Brother From Another Planet
How does a guy who jammed and recorded with Miles Davis, John Coltrane, and the Sun Ra Arkestra end up blowing notes into a seashell? By deciding it's right where he wants to be.
Cover Story
How does a guy who jammed and recorded with Miles Davis, John Coltrane, and the Sun Ra Arkestra end up blowing notes into a seashell? By deciding it's right where he wants to be.

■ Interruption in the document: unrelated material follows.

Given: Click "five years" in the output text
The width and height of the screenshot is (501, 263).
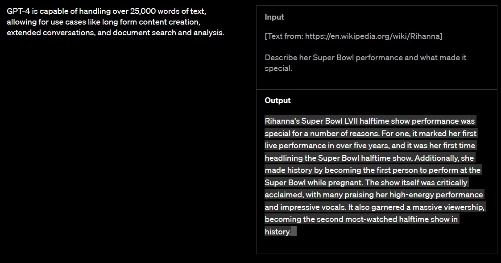Looking at the screenshot, I should coord(369,146).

Photographs by Darrow Montgomery
Some concert--the place is nearly empty. Self-proclaimed musical pioneer Brother Ah stands at the center of the stage inside downtown's First Congregational Church, backed by his Sound Awareness Ensemble. A few dozen loners and a smattering of couples dot the wooden church pews, making the cavernous hall look more desolate than it usually does. Brother Ah, having played a number on the flute and then another on a harmonica, grabs a white conch shell speckled yellow with ocean tartar and blurts out a series of brassy phrases a la Louis Armstrong.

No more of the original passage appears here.